Stored items
+ + + + +

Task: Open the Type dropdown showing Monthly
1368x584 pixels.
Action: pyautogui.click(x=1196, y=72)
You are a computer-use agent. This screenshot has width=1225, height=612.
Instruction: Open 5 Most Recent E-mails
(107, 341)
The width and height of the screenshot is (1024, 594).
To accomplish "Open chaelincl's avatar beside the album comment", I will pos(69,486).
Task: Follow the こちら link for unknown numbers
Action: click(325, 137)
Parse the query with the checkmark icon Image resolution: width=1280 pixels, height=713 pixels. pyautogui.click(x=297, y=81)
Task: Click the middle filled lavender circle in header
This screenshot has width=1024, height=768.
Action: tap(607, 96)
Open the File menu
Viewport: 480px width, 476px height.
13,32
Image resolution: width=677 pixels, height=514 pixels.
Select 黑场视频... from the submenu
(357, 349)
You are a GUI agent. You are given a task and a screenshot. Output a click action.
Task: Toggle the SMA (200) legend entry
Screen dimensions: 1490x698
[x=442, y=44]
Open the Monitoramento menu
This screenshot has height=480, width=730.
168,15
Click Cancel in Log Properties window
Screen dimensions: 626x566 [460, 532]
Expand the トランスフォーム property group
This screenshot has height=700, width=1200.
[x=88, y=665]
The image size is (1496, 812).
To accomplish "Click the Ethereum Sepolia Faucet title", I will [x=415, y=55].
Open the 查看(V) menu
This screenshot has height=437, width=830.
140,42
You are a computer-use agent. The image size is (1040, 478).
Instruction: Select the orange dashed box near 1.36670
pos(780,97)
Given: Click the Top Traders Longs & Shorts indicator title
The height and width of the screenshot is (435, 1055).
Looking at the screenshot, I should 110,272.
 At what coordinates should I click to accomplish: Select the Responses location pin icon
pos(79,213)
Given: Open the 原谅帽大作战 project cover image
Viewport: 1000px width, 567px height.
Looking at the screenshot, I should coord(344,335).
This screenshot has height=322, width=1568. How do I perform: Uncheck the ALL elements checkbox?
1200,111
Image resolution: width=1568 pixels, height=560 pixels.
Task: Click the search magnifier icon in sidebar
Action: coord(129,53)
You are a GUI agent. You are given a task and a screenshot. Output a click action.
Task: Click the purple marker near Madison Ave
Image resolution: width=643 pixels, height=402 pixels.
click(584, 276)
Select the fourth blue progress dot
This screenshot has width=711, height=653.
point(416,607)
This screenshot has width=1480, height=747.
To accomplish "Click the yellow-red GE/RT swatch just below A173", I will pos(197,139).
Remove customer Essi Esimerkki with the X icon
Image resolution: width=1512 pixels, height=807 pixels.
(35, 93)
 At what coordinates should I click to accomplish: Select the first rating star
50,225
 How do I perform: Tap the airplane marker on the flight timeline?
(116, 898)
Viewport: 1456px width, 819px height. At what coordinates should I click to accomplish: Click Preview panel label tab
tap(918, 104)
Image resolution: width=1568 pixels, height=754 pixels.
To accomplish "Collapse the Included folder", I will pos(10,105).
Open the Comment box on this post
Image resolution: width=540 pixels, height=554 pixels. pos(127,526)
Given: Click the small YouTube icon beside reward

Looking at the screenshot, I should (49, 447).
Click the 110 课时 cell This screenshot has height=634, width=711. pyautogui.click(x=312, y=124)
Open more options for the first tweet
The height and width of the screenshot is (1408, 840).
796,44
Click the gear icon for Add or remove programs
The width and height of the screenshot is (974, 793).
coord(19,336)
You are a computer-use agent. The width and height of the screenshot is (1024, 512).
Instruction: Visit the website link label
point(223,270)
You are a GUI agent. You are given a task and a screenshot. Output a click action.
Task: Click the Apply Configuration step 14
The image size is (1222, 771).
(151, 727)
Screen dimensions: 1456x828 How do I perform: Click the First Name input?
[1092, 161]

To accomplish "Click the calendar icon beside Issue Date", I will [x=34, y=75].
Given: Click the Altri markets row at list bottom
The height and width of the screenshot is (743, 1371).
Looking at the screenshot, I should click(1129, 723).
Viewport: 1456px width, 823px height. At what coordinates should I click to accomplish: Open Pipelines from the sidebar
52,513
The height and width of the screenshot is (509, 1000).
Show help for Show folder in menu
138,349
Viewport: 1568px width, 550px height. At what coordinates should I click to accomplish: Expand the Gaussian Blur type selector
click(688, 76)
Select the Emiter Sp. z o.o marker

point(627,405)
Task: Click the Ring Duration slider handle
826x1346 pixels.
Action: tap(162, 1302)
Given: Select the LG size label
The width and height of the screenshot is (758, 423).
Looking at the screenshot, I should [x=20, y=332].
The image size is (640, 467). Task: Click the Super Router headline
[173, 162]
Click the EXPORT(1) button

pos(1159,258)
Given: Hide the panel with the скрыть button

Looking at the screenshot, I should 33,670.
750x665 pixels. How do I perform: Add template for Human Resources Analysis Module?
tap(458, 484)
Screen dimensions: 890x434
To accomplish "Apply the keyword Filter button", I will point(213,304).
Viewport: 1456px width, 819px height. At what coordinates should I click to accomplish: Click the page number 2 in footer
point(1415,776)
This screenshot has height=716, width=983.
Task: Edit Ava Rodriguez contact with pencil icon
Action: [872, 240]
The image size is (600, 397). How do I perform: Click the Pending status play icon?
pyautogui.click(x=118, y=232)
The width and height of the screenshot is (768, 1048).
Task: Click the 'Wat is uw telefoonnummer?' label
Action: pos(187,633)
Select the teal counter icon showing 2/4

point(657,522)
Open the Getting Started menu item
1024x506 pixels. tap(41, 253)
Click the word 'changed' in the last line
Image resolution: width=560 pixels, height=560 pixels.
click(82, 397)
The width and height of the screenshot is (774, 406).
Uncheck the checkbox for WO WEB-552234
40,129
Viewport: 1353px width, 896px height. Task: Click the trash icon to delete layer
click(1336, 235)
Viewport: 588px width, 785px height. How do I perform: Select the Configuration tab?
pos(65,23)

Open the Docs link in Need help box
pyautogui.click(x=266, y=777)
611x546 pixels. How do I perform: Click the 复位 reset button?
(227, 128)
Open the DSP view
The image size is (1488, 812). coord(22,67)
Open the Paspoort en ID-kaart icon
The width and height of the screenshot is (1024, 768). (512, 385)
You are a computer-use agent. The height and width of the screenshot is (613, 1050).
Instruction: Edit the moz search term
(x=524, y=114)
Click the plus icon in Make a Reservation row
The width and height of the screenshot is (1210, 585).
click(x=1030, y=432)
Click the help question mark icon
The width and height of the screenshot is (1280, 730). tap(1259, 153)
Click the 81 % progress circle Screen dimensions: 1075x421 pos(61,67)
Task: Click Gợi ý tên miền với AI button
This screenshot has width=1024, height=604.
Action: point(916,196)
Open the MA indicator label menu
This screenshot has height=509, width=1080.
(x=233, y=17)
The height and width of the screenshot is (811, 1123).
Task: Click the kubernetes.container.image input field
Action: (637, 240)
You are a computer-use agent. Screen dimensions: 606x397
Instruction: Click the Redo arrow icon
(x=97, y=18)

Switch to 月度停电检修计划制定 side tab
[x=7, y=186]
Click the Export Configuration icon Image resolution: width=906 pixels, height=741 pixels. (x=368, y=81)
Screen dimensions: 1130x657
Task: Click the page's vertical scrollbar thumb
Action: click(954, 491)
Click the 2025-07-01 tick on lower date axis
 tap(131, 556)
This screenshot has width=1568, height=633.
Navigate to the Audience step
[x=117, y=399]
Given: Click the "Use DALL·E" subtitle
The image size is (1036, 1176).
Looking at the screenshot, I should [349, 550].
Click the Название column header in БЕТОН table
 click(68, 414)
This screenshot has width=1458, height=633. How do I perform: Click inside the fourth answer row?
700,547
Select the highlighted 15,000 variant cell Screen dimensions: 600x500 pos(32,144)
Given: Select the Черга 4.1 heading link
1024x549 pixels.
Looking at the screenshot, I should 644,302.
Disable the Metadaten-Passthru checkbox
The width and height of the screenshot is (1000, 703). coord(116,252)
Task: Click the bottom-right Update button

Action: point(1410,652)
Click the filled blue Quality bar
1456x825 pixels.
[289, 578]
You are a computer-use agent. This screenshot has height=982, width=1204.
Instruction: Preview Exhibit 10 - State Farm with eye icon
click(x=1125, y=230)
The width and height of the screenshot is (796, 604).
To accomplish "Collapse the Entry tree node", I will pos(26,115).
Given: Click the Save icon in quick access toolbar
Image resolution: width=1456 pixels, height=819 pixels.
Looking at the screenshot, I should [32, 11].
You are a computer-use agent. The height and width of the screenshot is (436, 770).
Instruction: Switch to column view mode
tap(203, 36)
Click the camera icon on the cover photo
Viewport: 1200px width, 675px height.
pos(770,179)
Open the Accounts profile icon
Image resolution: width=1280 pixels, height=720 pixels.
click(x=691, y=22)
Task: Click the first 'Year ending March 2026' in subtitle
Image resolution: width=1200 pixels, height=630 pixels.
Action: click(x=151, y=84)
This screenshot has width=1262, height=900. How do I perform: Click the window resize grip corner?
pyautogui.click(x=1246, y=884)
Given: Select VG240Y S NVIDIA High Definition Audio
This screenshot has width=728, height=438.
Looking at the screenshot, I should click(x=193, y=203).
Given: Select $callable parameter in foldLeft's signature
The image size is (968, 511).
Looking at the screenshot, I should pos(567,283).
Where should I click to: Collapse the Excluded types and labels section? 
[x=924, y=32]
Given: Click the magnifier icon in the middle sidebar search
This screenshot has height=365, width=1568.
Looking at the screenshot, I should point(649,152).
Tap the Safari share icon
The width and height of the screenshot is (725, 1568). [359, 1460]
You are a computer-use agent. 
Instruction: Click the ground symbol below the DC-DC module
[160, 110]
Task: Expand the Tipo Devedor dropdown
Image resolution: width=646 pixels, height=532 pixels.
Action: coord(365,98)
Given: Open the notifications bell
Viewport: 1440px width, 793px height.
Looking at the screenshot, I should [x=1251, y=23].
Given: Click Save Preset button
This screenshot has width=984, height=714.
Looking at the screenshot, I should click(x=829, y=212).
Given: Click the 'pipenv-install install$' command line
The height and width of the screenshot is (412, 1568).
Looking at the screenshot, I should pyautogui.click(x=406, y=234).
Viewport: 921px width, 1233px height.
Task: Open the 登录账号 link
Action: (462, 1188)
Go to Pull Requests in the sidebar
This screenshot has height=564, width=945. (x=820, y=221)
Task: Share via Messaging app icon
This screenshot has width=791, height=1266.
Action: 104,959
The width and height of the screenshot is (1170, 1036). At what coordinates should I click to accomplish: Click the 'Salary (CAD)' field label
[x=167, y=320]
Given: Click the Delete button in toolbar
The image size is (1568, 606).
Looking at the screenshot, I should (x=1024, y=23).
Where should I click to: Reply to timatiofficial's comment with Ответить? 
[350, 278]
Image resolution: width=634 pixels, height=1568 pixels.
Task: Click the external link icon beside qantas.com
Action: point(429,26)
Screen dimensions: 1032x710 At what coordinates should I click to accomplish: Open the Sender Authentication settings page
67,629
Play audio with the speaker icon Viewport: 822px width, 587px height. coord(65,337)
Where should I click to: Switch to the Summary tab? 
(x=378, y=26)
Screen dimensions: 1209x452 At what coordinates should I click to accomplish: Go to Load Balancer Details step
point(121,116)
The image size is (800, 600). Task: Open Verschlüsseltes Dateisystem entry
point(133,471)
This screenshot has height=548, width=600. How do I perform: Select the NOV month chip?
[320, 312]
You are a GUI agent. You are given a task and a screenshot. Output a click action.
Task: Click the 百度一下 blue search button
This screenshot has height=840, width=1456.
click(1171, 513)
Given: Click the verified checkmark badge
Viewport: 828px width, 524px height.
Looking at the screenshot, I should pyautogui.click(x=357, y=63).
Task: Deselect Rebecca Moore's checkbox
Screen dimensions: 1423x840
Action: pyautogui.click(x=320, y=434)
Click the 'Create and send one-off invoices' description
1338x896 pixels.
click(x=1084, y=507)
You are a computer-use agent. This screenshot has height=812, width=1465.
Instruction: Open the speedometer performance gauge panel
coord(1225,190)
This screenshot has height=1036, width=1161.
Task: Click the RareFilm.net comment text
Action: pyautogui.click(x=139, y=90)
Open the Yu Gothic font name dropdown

+ + + + +

**What is needed**
Reproduce exactly every line that sits between the start of the entries and the line bearing "The image size is (1496, 812).", counting both of those lines.

**Your response**
Task: Open the Type dropdown showing Monthly
1368x584 pixels.
Action: pyautogui.click(x=1196, y=72)
You are a computer-use agent. This screenshot has width=1225, height=612.
Instruction: Open 5 Most Recent E-mails
(107, 341)
The width and height of the screenshot is (1024, 594).
To accomplish "Open chaelincl's avatar beside the album comment", I will pos(69,486).
Task: Follow the こちら link for unknown numbers
Action: click(325, 137)
Parse the query with the checkmark icon Image resolution: width=1280 pixels, height=713 pixels. pyautogui.click(x=297, y=81)
Task: Click the middle filled lavender circle in header
This screenshot has width=1024, height=768.
Action: tap(607, 96)
Open the File menu
Viewport: 480px width, 476px height.
13,32
Image resolution: width=677 pixels, height=514 pixels.
Select 黑场视频... from the submenu
(357, 349)
You are a GUI agent. You are given a task and a screenshot. Output a click action.
Task: Toggle the SMA (200) legend entry
Screen dimensions: 1490x698
[x=442, y=44]
Open the Monitoramento menu
This screenshot has height=480, width=730.
168,15
Click Cancel in Log Properties window
Screen dimensions: 626x566 [460, 532]
Expand the トランスフォーム property group
This screenshot has height=700, width=1200.
[x=88, y=665]
The image size is (1496, 812).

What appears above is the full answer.